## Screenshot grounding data

--*--

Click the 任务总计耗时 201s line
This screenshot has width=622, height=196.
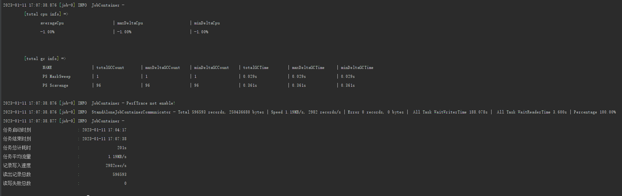coord(65,148)
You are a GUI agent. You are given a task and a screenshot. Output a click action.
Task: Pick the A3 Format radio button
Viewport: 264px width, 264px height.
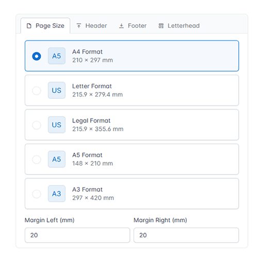point(37,194)
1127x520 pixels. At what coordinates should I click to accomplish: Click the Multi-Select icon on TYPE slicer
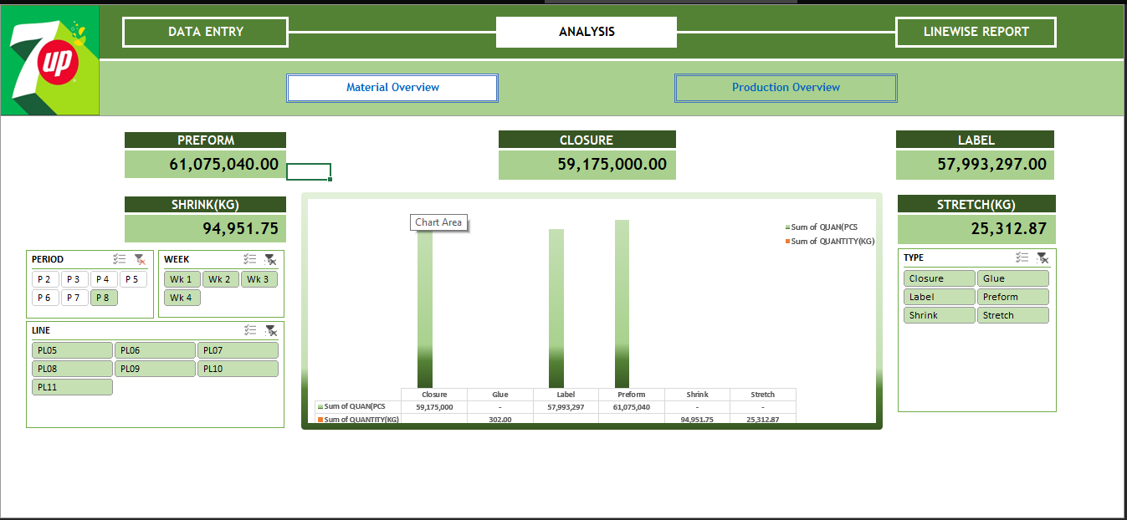(1021, 257)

--*--

## Task goal
Reproduce the entries exactly. Do not carry over any picture.

## Exercise answer
Click the 任务总计耗时 201s line
This screenshot has width=622, height=196.
coord(65,148)
You are a GUI agent. You are given a task and a screenshot. Output a click action.
Task: Pick the A3 Format radio button
Viewport: 264px width, 264px height.
point(37,194)
1127x520 pixels. At what coordinates should I click to accomplish: Click the Multi-Select icon on TYPE slicer
(1021, 257)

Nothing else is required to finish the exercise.